According CBP Commissioner, the narrative disseminated by Google employees is “irresponsible, reckless, and it's a lie!"
Former ICE director Tom Homan was even tougher in his characterization.
“They’re supposed to be techie smart, this younger generation, but these people are morons because they haven’t studied the issue,” he declared.
He went on to say to viewers that “nine out of 10 people that ICE arrests are convicted criminals [with] pending criminal charges against a United States citizen,” and that ICE arrested 137,000 criminals in an unspecified time period. He also stated that ICE “took enough opioids off of the street last year to kill every man, woman and child in this country twice, “as well as saving “thousands of children” and “hundreds of women” from predators and sex trafficking.
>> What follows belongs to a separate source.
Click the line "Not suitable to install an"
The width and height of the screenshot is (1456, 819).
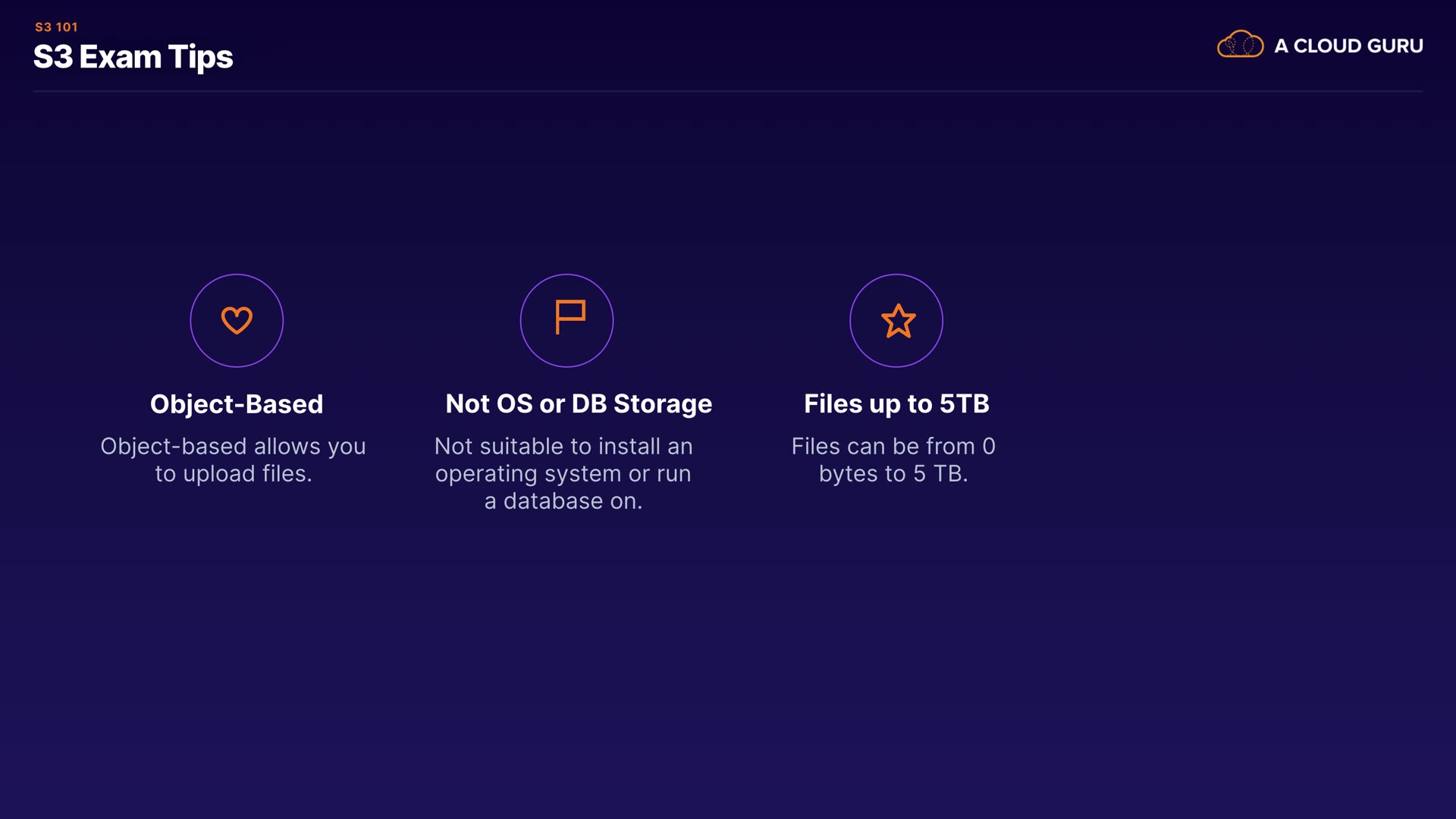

National Border Patrol Council president Brandon Judd criticized the Google employees, saying that without Google technology, illegal immigrants will take even longer to process, which will mean longer detention for immigrants.
He pointed out that “in reality, the villains are the cartels that put these people in danger when they’re crossing the border illegally, and now Google wants to put even more people in the hands of the cartels,” The Daily Caller reported Saturday.
On Wednesday, over 900 Google employees signed a petition calling for the tech giant to publicly refuse to cooperate with CBP, accusing it of “human rights abuses.”
"We demand that Google publicly commit not to support CBP, [Immigration and Customs Enforcement], or [Office of Refugee Resettlement] with any infrastructure, funding, or engineering resources, directly or indirectly, until they stop engaging in human rights abuses," the petition read.
The petition demands that Google ignored the contract for infrastructure streamlining rolled out recently by CBP.
"The winning cloud provider will be streamlining CBP’s infrastructure and facilitating its human rights abuses. It’s time to stand together again and state clearly that we will not work on any such contract," the petition read.